- Entries drawn from a collection:
(begin)
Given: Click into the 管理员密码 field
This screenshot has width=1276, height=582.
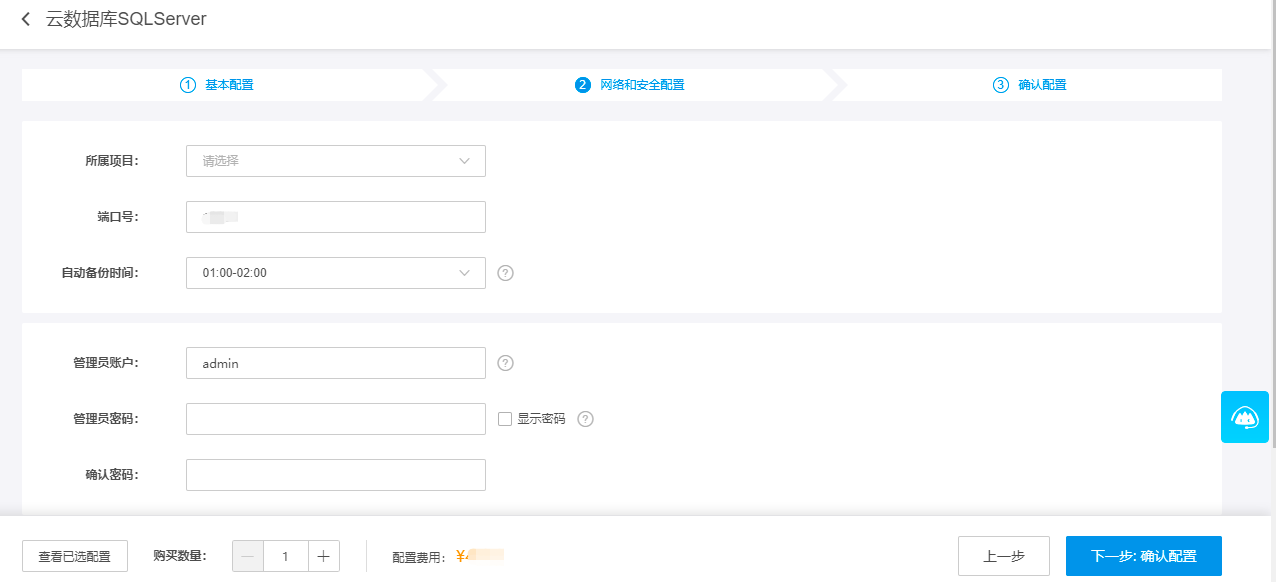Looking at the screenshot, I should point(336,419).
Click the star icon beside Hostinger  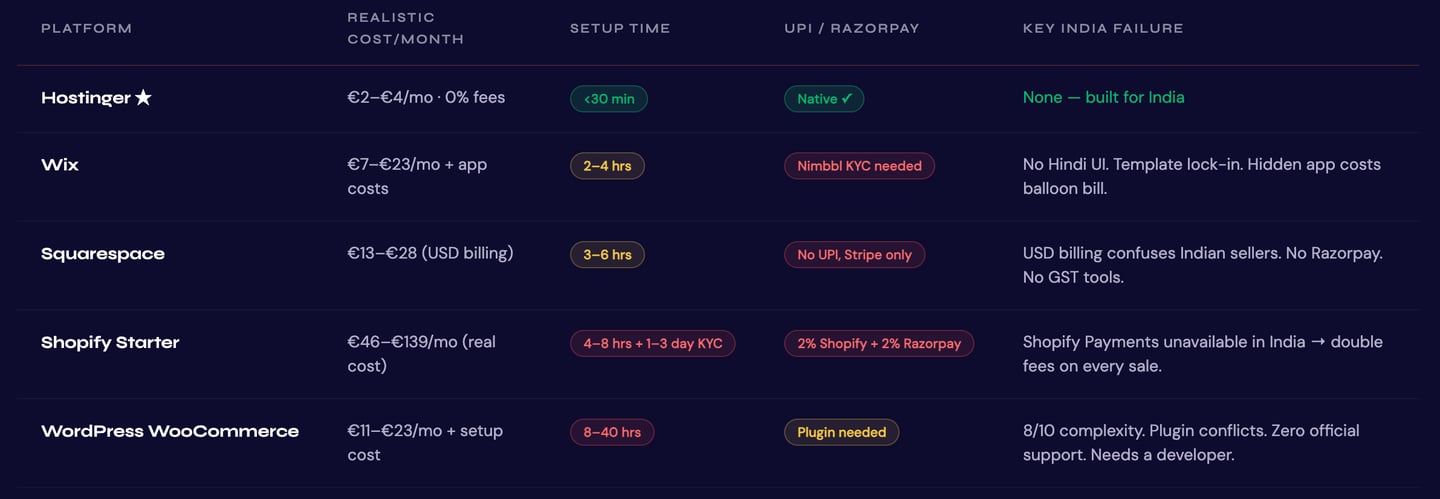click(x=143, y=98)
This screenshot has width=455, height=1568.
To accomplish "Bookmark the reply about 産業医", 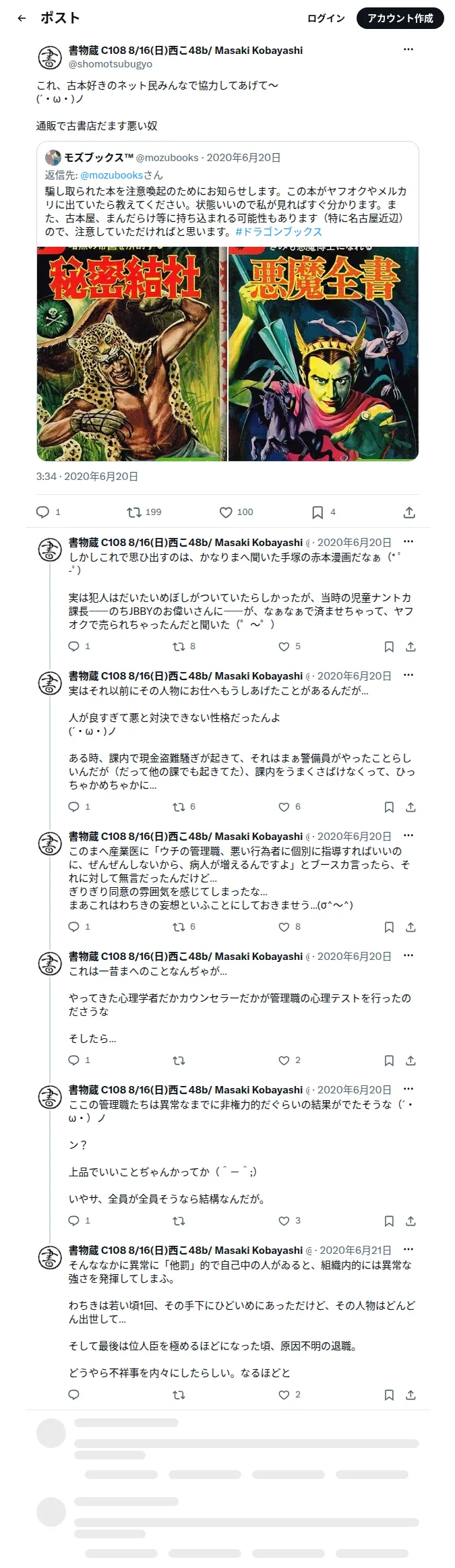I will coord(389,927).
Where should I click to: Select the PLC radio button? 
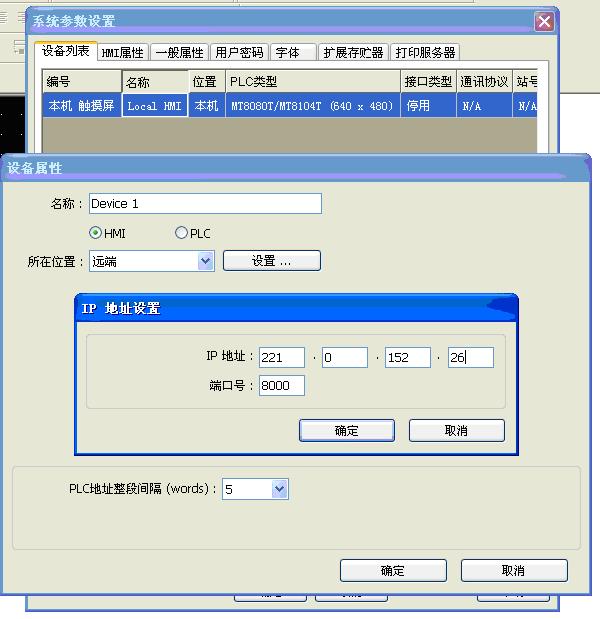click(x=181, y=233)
(end)
Which lines of the records contain the word "height" with its capitalization matched? Copy out every one of those lines.

- EXERCISE RESPONSE:
This screenshot has width=1276, height=582.
This screenshot has width=455, height=1568.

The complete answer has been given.